Reversing Skills #2

Adron · March 17, 2004, 03:09 PM

Quote from: Maddox on March 17, 2004, 01:18 AM
I got the same solution as you iago. It looks like cdq is just there to set edx = 0. What's the advantage of this over xor edx, edx? I've seen the cdq - idiv combination several times.

It is standard to use cdq before idiv because idiv means signed division. It is standard to use xor before div because div means unsigned division. You should never see cdq div or xor idiv.

Skywing · March 17, 2004, 03:15 PM

Quote from: iago on March 17, 2004, 03:08 PM
But,what would you need an unsigned number for that a signed number + unsigned operators can't handle?

In writing the functions to log onto battle.net (check revision, cdkey decode, broken sha-1) I never had to do anything weird to shift variables besides use the unsigned shift operator rather than the signed one (like assembly does).

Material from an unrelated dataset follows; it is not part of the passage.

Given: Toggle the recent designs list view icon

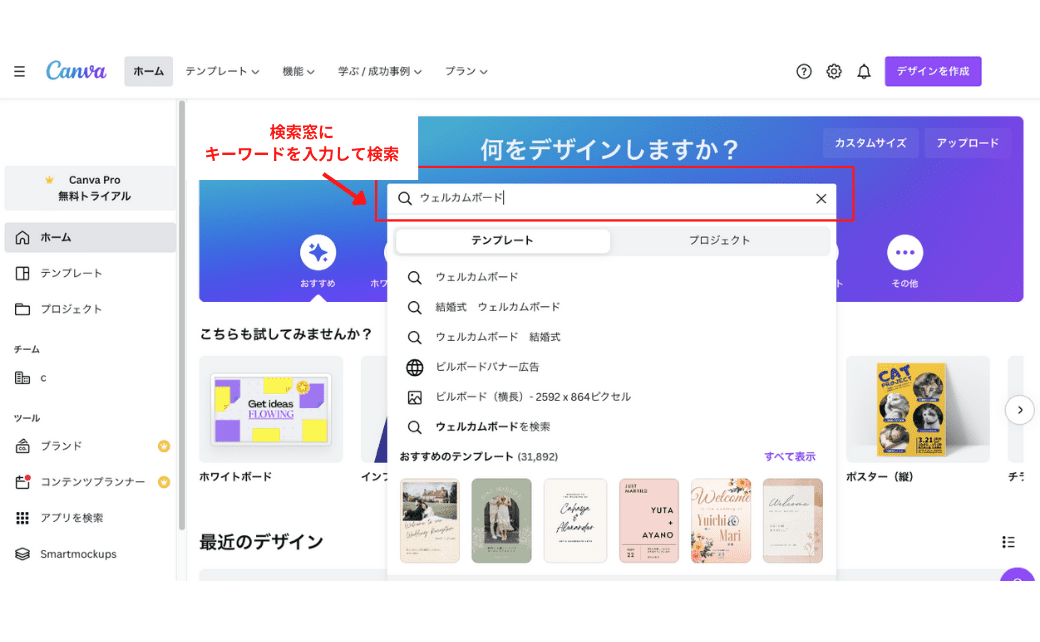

You would need to support unsigned numbers to do lots of things (or go to a lot of [performance-degrading] trouble to work around it). For instance, sequence numbers in lots of network protocols are unsigned, and there are many file formats with unsigned numbers. In fact, if you were ever to try and process a .mpq file you downloaded from Battle.net within Java, you would probably run into problems with no unsigned support.

Adron · March 17, 2004, 03:18 PM

If you have all the unsigned operators available, then sure, you can use unsigned multiplication, unsigned division etc when they are needed, but it's a pain to remember to use the right multiplication operator every time compared to defining the signedness of a variable correctly once.

iago · March 17, 2004, 05:53 PM

Quote from: Adron on March 17, 2004, 03:18 PM
If you have all the unsigned operators available, then sure, you can use unsigned multiplication, unsigned division etc when they are needed, but it's a pain to remember to use the right multiplication operator every time compared to defining the signedness of a variable correctly once.

Multiplication works out the same in both signed and unsigned, doesn't it?

Adron · March 17, 2004, 05:58 PM

Quote from: iago on March 17, 2004, 05:53 PM
Multiplication works out the same in both signed and unsigned, doesn't it?

No, multiplication is different for signed and unsigned.

iago · March 17, 2004, 06:12 PM

Quote from: Adron on March 17, 2004, 05:58 PM
Quote from: iago on March 17, 2004, 05:53 PM
Multiplication works out the same in both signed and unsigned, doesn't it?

No, multiplication is different for signed and unsigned.

I can't think of any situation where that would happen, and I remember my digital logic prof explaining to us why, so I wrote a quick program to test it

Code Select

#include <stdio.h>
int main()
{
        for(int i = -10; i < 10; i++)
        {
                for(int j = -10; j < 10; j++)
                {
                        int a = i;
                        int b = j;
                        unsigned int c = i;
                        unsigned int d = j;

                        if((int)(a*b) != (int)(c*d))
                                printf("doesn't match at %d %d", i, j);
                }
        }

        return 0;
}

It outputs nothing. Can you come up with a case where it wouldn't? I'm testing both positive and negative numbers in every combination.

Adron · March 17, 2004, 07:33 PM

It matters when you use all of the result, i.e. multiplying two 32-bit numbers generates a 64-bit result.

iago · March 17, 2004, 08:46 PM

Quote from: Adron on March 17, 2004, 07:33 PM
It matters when you use all of the result, i.e. multiplying two 32-bit numbers generates a 64-bit result.

hmm, I've never done or seen that before. How's that work in assembly?

Adron · March 17, 2004, 08:50 PM

Well, a similar example:

Code Select


0CBC:0100 mov ax,8001
0CBC:0103 mov dx,ffff
0CBC:0106 imul dx

dx = 0, ax = 7fff

Code Select


0CBC:0108 mov ax,8001
0CBC:010B mov dx,ffff
0CBC:010E mul dx

dx = 8000, ax = 7fff

iago · March 18, 2004, 10:05 AM

Ah, so it works exactly reverse of division, using edx:eax. Neat!